Fundamental analysis is the study of the causes of economic events. In contrast to technical analysis, fundamental studies possess predictive power over the longer term. Although technical tools are necessary for establishing precision and acquiring a higher level, fundamental analysis is the only tool that can add the rigor of causality to trade decisions.

Fundamental Analysis is not news trading

Many traders confuse fundamental analysis with news trading. When short term news trading strategies fail (and they will fail frequently) they blame the failure on fundamental methods. But in fact FA has very little to do with news trading, since it is almost impossible to evaluate a news release correctly in the span of the few minutes during which the market reaction takes place. Fundamental analysis is all about the creation and exploitation of the big picture for trading decisions. News trading is about the exploitation of the mostly random fluctuations that occur after major releases.

Since fundamental analysis rarely yields exact values for entry/exit points, even the most ardent follower of a fundamental approach must sooner or later resort to numerical tools in order to structure his trade decisions efficiently. So being a fundamental trader does not imply that you cannot use technical tools, but only that while using them you must subordinate them to what the big picture tells you.

FA works best in the longer term

Price action is mostly chaotic and meaningless from a fundamental point of view in the short term, unless there is infusion of new data with long term consequences.

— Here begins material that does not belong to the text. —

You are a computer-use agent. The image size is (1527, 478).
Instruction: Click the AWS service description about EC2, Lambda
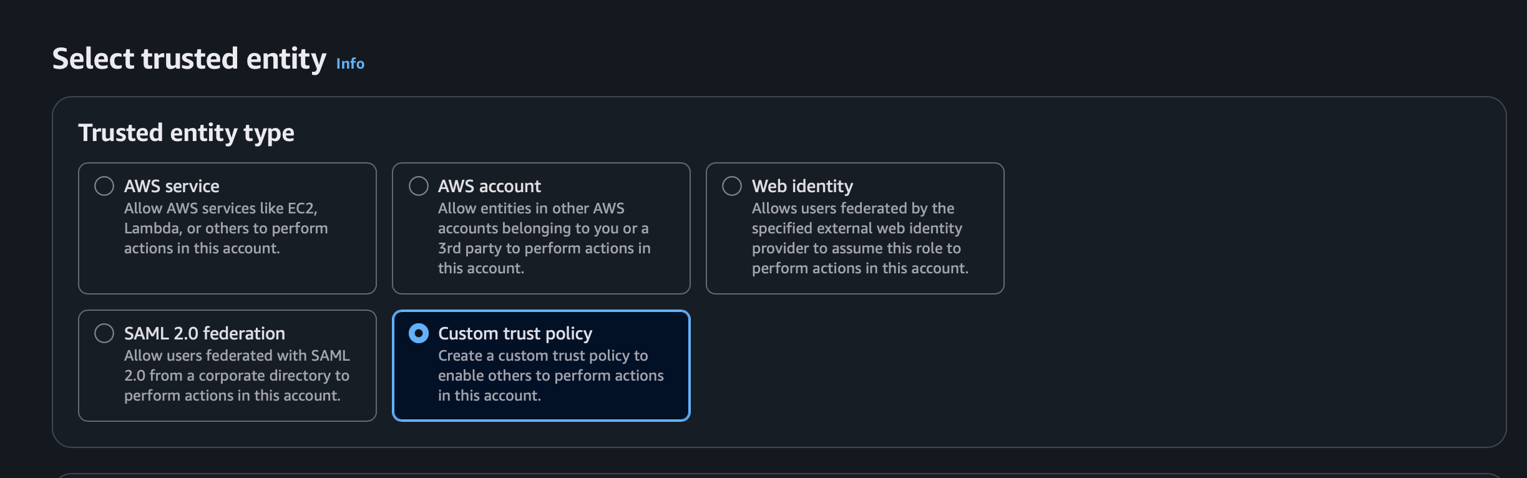point(225,228)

As the time period of a trade widens, market action begins to reflect fundamental realities at a much more closely. Interest rate decisions by the Federal Reserve, or the non-farm payrolls release, for example, remain relevant for many months and quarters after they are made public. It doesn’t make sense to assume that the impact of such important and long-term information can be discounted in the few minutes that follow the release, as commonly believed by news traders.

Fundamental studies are not just for professionals

The necessity of comprehending a large number of data and combining different sources of information has made some traders wary of using fundamental methods. Although it’s true that mastery of FA takes some time, fundamental analysis is not an esoteric discipline, of interest to academics alone. It is a practical and useful tool that can help traders organize, plan, and execute their trades far more effectively by placing them in a causal framework.

You can improve your trading just by taking note of major events, or carefully exploring the changes in the interest rate differential between central banks. Although primitive, even this much will be far more effective than the blind application of technical analysis to each day’s price action.


Fundamental analysis may not be very precise about when the prices will turn, but it is quite clear and concise in explaining if and why they will. The degree of subjectivity is also smaller in the case of an unbiased, unemotional analyst than what is observed with TV commentators and others. It is beyond doubt that any of us will improve his skills by a wide margin by studying the fundamental approach. The large number of successful fundamental traders all over the world attests to this fact with greater power than any amount of words would do.